Me impresiona siempre la voz de Lourdes. Ese continuo susurrar, como si estuviera meciendo las palabras con temor a despertarlas. Cuando se la escucha hay que esperar un poco, observar sus gestos y después captar el significado de lo que está diciendo. Su tono de voz te obliga a estar muy pendiente, a estar concentrada y al final de la conversación siempre recuerdas su sonrisa, porque sonríe mucho y eso amansa siempre al oyente, aunque no coincidas plenamente con lo que está diciendo. Me pasó esto la primera vez que le hice una entrevista para El Correo de Andalucía, en Sevilla, ya la conocía pero ahí descubrí que su fuerza, su lucha, su deseo, su modo de “estar viva”, de estar en tensión, se cubre siempre con una sonrisa cómplice que no te aparta, que no te empuja, que relativiza incluso lo que ella defiende y por tanto puedes diferir cómodamente. Admiro mucho esta singularidad de su carácter, porque abre puertas y comprobé, años más tarde, cuando me dio clase de Historia del Arte, que era su herramienta fundamental para enseñarnos todo aquel caudal artístico tan imprescindible para un alumno de Arte Dramático y que tanto le apasionaba. Sin subir el tono, escondida en aquel proyector de diapositivas, iba despertando la inteligencia, abriendo la mente a la imaginación, explicando los conceptos, inyectando el amor a la belleza…. Desgranando una sonrisa de disfrute por ver nuestro disfrute…

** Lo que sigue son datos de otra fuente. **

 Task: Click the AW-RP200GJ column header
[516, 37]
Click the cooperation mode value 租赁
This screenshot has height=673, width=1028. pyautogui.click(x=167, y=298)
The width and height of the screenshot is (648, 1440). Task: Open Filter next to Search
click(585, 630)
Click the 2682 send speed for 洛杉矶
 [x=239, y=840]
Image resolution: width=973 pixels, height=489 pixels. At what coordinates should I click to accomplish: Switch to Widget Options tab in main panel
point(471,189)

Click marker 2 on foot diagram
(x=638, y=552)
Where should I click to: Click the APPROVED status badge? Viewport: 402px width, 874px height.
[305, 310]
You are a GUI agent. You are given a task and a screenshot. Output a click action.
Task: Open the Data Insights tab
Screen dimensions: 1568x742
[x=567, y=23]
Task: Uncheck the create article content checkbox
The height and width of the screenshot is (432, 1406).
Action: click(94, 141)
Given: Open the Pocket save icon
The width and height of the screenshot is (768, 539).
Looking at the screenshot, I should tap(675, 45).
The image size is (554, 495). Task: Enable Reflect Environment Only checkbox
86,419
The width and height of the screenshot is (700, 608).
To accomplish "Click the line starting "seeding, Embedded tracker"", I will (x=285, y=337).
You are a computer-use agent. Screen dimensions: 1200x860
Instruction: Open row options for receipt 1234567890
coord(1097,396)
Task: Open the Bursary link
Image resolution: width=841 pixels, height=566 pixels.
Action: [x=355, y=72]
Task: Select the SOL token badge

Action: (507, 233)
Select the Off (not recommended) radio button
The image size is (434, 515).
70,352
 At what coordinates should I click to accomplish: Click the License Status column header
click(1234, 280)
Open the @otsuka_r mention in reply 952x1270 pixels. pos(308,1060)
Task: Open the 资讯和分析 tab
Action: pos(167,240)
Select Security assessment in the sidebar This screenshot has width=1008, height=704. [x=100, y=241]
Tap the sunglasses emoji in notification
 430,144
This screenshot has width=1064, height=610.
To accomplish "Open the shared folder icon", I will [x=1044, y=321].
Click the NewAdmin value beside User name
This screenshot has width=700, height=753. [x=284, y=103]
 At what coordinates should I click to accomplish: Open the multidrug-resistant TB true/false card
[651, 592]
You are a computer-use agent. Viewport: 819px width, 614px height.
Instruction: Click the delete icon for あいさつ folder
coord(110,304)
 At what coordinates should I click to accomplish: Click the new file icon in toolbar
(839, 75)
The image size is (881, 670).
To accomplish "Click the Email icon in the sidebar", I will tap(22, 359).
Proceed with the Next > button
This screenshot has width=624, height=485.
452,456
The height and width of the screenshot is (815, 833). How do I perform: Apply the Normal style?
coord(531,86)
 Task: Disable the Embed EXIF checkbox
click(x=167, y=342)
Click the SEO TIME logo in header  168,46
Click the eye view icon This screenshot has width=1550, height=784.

Recuerdo también que fue ella quien – en el curso 1998/99- pronunció la lección inaugural de apertura de curso en la RESAD. La tituló La sombra del actor y fue una disertación sobre el trabajo colectivo del teatro en el que resaltaba la importancia de los recursos plásticos. “En el teatro todo ha de integrarse, no sólo el texto con el trabajo del actor y del director, también con todo lo concerniente al ámbito de la plástica: luz, color, sonido, trajes, efectos especiales, y espacio, sobre todo espacio. El actor es forma moviéndose en el espacio, construye ese espacio con su acción. El texto también supone el espacio y lo construye o lo sugiere, porque cada texto incluye un espacio, muchos espacios y es el escenógrafo con su visión determinada quien encuentra ese espacio sugerido en el texto…”
Y luego la vida nos ha ido uniendo y desuniendo y volviéndonos a unir en sus avatares, en sus dificultades, en sus deleites y sobre todo en los teatros, donde nos saludamos con enorme afecto y comprobamos cómo nos pasa la vida….
Este año he tenido el placer de ver en la sala Francisco Nieva del teatro Valle Inclán, su obra Aquiles y Pentesilea, un hermoso texto con un estupendo montaje de Santiago Sánchez. La escribió en los años 80 y está sustentada en una pasional historia de amor… Reconozco a una Lourdes llena de vida y parece que es ella, la de aquellos años, quien pronuncia: … cuando su lanza me rozó supe que todo era mentira… vi en sus ojos una verdad más profunda… Admiro profundamente su entereza cuando habla de una mujer enamorada, sin tapujos, sin prejuicios, parece que estamos en otros tiempos… Amor/poder, pasión/engaño, eros/tánathos, todo está en esta obra que bebe en las fuentes griegas para traernos temas de hoy. Y la guerra y su defensa de la paz, la de Lourdes, perseverante y militante.
Y espero que sigamos viéndonos y que pueda yo seguir leyendo sus novelas y viendo su teatro en los escenarios, y sobre todo, que aunque tenga que hacer un gran esfuerzo para escucharla, pueda seguir observando su sonrisa, ya más sabia, más comprensiva, más perpleja, pero, como dice mi amigo Juan Antonio Vizcaíno, llena de una ternura de niña.